■ **What is expected**
According to the Mai Tai history text below, in what year did Trader Vic open his first restaurant?
== Reading text ==
Mai Tai cocktail & its history

Words by Simon Difford

Photography by Dan Malpass

Mai Tai cocktail & its history image 1

A Mai Tai is basically a Daiquiri based on aged rum with orange curaçao liqueur and orgeat syrup contributing to its flavour and sweetness. The Mai Tai is the king of Tiki cocktails and one of the most enduring of all vintage cocktails, but like most classic drinks there is controversy over its origin while its reputation is tarnished by poor renditions.

Mai Tai recipes

The Mai Tai is a truly great cocktail with the strength and character of rum harmoniously combined with fruity sweetness, rich almond and tart citrus. If balanced and made-well, these all come together to create a delightfully refreshing and flavoursome cocktail.

Trader Vic's original 1944 formula is: "2 ounces of 17-year old J. Wray & Nephew Rum; juice from one fresh lime; ½ ounce Holland DeKuyper Orange Curaçao; ¼ ounce Trader Vic's Rock Candy Syrup and ½ ounce French Garier Orgeat Syrup. Shake vigorously over shaved ice and garnish with a mint sprig." Follows links to an adaptation of this recipe, Don The Beachcomber's Mai Tai, and my own Mai Tai recipe:

Trader Vic's Mai Tai recipe
Don The Beachcomber's Mai Tai recipe
Difford's Mai Tai recipe

The history of the Mai Tai cocktail

In 1934, Victor Jules Bergeron, or Trader Vic as he became known, opened his first restaurant in Oakland, San Francisco. He served Polynesian food with a mix of Chinese, French and American dishes cooked in wood-fired ovens. But he is best-known for the rum-based cocktails he created and particularly for the Mai Tai.

The story goes that one evening, in 1944, he tested a new drink on two friends from Tahiti, Ham and Carrie Guild. After the first sip, Carrie is said to have exclaimed, "mai tai-roa aé", which in Tahitian means 'out of this world - the best!'. Thus, Bergeron created and named the Mai Tai cocktail.

Others, particularly Ernest Raymond Beaumont-Gantt, then owner of a Hollywood bar called Don the Beachcomber's, have also laid claim to the creation of this drink. But as Vic says in his own Bartender's Guide, "Anybody who says I didn't create this drink is a dirty stinker." Indeed, he says rather more and due to the controversy surrounding the origin of this drink, follows an extract from his 1972 Trader Vic's Bartender's Guide Revised Edition:
"There has been a lot of conversation over the beginning of the Mai Tai. And I want to get the record straight. I originated the Mai Tai.

Many others have claimed credit. Some claim it was originated in Tahiti. All this aggravates my ulcer completely. The drink was never introduced by me into Tahiti except informally through our good friends, Estham and Carrie Guild.
===
== Data ==
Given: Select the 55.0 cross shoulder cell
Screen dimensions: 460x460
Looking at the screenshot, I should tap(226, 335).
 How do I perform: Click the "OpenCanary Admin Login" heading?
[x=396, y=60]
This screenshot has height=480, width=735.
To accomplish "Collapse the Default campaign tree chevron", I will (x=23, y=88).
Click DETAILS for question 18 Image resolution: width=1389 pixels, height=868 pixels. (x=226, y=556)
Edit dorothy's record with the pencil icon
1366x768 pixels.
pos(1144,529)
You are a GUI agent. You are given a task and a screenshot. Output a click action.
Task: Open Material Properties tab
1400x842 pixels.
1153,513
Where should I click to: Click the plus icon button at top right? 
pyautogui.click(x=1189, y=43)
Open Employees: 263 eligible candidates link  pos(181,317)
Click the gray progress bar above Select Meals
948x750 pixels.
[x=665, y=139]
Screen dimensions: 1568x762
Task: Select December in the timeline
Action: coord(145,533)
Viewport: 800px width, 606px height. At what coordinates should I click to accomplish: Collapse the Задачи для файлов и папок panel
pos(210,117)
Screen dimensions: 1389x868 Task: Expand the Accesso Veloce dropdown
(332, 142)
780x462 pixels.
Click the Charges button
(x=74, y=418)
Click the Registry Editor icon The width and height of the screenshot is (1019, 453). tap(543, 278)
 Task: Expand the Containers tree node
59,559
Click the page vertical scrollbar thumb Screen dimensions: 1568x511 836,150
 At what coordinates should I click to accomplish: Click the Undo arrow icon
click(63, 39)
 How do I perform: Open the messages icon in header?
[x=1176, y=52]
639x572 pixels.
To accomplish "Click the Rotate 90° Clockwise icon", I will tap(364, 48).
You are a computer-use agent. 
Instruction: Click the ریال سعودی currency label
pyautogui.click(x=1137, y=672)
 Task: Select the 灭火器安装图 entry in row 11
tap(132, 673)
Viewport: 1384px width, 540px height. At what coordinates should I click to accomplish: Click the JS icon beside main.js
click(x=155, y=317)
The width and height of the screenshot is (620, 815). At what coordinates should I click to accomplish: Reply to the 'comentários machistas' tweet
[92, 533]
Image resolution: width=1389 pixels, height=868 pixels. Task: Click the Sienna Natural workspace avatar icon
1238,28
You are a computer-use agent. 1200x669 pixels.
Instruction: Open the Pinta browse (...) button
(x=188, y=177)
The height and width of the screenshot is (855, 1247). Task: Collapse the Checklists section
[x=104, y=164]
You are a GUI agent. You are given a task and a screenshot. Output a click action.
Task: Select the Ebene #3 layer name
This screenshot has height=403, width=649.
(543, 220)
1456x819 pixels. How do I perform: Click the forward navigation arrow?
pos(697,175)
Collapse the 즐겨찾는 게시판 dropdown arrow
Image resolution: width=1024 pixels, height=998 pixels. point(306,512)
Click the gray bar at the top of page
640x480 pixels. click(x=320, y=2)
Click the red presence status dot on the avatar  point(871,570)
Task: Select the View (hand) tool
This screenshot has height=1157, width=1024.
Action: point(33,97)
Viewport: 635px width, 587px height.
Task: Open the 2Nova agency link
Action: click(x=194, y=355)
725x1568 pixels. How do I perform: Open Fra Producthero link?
===
■ **Answer to the task**
1934